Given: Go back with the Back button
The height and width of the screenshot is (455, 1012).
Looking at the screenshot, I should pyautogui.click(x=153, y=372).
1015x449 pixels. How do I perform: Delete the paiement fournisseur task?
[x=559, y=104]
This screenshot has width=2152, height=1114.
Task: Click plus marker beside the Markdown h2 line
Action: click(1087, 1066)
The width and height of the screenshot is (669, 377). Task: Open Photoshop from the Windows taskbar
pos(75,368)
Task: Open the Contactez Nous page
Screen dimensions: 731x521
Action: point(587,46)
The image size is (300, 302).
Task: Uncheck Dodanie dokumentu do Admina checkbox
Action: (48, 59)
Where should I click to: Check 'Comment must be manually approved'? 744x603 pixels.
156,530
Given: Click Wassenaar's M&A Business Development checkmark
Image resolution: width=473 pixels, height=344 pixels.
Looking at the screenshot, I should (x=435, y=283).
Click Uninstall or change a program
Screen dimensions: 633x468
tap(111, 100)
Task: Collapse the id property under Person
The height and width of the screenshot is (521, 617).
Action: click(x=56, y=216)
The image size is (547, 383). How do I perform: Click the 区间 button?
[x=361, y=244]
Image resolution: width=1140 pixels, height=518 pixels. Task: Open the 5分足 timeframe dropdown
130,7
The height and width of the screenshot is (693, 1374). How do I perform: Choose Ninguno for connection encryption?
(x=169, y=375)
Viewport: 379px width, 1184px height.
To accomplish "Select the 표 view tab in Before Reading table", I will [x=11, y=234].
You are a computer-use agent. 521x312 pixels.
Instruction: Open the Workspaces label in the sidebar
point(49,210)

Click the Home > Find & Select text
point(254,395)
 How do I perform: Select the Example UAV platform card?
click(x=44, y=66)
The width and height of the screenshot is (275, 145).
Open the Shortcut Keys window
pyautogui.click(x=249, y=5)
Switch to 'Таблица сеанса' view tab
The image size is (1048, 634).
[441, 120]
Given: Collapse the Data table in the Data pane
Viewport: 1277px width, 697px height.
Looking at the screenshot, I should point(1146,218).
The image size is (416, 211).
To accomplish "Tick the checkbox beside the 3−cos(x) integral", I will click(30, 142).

YOUR TASK:
Copy each line of the material above that contains the word "beside". Case counts.

RESULT FOR THIS EXERCISE:
Task: Click plus marker beside the Markdown h2 line
To accomplish "Tick the checkbox beside the 3−cos(x) integral", I will click(30, 142).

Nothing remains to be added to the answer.